* _Work request_
Transcribe exactly everything in the data below from the line containing "694x646 pixels. At" down to the line containing "This screenshot has width=1372, height=896.", both lines included and nothing further.
━━━━━━━━━━━━━━━━━━━━
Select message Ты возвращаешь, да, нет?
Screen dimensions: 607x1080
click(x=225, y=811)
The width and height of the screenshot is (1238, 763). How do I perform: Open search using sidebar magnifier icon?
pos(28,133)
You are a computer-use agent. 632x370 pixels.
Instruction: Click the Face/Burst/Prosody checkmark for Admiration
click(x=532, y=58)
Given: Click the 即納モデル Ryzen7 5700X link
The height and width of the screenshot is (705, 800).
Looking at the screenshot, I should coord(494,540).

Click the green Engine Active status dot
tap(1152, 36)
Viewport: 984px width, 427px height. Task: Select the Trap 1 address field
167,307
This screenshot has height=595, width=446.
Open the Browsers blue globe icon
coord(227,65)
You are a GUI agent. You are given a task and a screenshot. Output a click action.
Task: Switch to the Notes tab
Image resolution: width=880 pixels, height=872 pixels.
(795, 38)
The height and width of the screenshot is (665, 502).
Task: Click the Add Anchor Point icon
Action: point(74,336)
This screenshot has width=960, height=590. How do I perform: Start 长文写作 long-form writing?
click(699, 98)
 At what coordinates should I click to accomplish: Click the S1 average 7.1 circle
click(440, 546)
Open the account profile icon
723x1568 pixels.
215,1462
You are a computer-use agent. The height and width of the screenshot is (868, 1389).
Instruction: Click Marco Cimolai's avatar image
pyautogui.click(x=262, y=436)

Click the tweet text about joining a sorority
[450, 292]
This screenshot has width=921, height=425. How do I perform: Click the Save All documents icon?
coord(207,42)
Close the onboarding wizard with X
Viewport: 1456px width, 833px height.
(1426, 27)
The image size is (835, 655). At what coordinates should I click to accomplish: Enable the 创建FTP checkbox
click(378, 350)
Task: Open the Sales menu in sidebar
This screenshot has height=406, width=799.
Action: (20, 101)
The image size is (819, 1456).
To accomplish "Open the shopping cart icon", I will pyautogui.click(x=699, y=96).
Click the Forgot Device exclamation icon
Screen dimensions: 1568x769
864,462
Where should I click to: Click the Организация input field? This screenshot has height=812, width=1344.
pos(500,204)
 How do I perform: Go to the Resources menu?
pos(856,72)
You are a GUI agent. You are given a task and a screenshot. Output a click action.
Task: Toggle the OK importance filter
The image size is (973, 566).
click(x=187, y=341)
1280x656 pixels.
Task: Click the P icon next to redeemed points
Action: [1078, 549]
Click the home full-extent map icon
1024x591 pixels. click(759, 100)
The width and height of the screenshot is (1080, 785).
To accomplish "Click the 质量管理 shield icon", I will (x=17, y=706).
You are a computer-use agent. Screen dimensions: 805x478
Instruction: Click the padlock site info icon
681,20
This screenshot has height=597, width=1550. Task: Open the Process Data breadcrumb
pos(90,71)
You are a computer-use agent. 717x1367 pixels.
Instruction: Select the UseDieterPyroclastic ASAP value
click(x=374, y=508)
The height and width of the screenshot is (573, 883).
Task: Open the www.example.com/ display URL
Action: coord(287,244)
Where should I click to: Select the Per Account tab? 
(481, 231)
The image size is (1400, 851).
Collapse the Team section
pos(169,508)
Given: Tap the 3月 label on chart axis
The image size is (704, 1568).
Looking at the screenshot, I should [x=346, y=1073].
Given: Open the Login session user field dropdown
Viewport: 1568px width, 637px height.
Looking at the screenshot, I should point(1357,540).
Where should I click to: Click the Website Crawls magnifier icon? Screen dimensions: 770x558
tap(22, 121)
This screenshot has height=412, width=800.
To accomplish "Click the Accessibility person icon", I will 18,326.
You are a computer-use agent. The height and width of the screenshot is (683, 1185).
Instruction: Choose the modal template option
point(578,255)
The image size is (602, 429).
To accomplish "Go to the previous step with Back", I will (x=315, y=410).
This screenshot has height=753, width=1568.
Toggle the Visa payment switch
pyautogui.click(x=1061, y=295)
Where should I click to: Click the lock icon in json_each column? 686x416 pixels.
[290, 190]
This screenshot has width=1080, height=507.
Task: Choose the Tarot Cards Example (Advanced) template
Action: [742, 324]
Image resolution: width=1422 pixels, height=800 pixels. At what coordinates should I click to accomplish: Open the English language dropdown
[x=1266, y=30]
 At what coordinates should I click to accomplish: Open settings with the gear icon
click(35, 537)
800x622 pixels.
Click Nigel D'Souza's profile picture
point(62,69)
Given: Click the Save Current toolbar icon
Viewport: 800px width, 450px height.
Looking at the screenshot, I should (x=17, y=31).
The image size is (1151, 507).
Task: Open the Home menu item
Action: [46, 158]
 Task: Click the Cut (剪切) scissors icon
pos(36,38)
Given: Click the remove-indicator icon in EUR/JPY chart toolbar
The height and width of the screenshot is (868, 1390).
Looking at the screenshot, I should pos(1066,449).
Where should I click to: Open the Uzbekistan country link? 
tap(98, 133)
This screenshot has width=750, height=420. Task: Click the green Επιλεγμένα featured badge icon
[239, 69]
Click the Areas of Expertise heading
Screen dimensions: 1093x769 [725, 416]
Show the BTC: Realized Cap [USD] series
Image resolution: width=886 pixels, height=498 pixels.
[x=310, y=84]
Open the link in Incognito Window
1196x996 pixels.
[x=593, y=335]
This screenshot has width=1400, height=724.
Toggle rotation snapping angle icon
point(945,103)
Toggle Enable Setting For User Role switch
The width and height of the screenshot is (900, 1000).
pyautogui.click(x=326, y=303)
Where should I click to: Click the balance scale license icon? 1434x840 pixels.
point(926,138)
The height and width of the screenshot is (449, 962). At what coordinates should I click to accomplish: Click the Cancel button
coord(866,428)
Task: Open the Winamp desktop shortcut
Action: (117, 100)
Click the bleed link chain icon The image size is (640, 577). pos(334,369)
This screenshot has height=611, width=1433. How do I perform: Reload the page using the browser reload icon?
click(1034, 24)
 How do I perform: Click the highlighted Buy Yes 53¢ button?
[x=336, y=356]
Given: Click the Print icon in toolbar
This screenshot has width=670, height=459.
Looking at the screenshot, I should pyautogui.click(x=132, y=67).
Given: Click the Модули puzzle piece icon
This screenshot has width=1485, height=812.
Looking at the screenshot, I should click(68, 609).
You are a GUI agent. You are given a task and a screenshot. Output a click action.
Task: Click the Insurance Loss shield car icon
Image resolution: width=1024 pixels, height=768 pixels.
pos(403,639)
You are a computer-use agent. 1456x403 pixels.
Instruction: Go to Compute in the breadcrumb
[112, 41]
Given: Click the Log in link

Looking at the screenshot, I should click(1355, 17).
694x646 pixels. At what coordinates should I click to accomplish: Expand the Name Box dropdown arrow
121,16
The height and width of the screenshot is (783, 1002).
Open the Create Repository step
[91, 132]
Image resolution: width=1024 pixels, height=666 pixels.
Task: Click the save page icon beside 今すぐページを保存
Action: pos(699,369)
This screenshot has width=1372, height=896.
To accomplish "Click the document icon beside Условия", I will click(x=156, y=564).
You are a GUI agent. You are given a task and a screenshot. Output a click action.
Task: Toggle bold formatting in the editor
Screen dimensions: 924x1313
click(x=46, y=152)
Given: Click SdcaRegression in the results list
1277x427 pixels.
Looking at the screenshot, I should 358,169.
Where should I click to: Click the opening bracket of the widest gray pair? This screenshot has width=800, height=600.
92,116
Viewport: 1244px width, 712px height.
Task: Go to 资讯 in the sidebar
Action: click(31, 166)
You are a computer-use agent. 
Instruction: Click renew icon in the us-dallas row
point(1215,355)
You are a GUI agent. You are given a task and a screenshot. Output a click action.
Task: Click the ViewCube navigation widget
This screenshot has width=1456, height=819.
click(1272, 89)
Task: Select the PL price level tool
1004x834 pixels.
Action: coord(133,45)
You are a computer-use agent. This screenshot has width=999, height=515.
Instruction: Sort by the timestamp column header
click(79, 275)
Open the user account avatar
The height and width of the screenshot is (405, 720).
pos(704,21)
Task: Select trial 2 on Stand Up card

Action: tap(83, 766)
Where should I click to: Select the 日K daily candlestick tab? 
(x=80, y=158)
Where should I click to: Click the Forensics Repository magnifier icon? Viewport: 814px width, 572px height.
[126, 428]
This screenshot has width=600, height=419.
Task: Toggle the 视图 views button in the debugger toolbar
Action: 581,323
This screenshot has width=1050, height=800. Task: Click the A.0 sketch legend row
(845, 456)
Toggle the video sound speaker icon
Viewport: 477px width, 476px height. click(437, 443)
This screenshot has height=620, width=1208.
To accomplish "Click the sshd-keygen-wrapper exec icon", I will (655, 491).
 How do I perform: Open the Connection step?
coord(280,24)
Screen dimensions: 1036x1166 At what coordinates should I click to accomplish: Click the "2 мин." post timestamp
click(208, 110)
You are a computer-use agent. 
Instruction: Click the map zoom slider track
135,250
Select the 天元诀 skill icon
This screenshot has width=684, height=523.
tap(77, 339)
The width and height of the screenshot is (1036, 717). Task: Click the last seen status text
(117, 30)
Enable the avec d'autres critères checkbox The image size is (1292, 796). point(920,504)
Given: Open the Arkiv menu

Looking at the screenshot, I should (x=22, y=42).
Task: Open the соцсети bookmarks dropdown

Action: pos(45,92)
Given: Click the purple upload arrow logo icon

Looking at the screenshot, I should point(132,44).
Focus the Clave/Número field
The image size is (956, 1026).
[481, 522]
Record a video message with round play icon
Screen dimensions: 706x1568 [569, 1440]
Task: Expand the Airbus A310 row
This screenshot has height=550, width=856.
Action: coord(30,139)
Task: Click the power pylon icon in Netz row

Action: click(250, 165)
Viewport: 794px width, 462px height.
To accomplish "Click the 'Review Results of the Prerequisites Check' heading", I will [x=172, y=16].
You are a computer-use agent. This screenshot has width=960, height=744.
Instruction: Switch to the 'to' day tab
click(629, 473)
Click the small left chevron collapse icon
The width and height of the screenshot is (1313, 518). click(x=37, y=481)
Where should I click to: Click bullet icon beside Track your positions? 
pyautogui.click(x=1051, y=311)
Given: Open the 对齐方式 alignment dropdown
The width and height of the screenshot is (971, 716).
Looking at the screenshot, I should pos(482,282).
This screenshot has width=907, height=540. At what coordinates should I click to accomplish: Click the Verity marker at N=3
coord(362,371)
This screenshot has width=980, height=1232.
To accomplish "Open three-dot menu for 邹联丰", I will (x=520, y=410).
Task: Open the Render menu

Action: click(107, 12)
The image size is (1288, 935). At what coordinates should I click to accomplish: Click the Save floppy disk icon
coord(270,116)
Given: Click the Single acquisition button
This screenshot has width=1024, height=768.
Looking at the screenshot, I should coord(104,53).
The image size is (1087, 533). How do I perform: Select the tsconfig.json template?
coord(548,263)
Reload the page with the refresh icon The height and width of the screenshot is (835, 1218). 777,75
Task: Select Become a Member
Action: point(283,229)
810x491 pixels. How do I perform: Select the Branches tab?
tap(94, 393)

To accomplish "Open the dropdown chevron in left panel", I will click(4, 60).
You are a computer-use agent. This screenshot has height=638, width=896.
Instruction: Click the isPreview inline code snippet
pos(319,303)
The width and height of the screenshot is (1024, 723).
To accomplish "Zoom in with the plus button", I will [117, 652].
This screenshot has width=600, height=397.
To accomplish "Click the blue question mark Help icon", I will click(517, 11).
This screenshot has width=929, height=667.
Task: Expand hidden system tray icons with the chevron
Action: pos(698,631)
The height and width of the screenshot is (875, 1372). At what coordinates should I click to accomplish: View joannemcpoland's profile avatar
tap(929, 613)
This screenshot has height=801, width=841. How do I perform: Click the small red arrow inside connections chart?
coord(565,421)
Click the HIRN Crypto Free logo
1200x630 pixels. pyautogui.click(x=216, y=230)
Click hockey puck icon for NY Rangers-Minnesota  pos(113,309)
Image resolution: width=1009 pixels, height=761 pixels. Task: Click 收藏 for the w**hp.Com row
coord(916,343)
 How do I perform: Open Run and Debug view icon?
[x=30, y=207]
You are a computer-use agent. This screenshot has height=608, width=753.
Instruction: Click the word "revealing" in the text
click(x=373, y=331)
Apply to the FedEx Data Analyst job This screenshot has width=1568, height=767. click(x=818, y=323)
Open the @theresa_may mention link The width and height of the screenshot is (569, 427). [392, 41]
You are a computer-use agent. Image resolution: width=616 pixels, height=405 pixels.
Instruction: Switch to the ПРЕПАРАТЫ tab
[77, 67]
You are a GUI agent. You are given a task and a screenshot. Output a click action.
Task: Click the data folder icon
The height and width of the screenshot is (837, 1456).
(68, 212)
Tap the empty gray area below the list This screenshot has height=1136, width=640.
━━━━━━━━━━━━━━━━━━━━
* _Answer below_
694x646 pixels. At what coordinates should I click to accomplish: Expand the Name Box dropdown arrow
121,16
The height and width of the screenshot is (783, 1002).
Open the Create Repository step
[91, 132]
Image resolution: width=1024 pixels, height=666 pixels.
Task: Click the save page icon beside 今すぐページを保存
Action: pos(699,369)
This screenshot has width=1372, height=896.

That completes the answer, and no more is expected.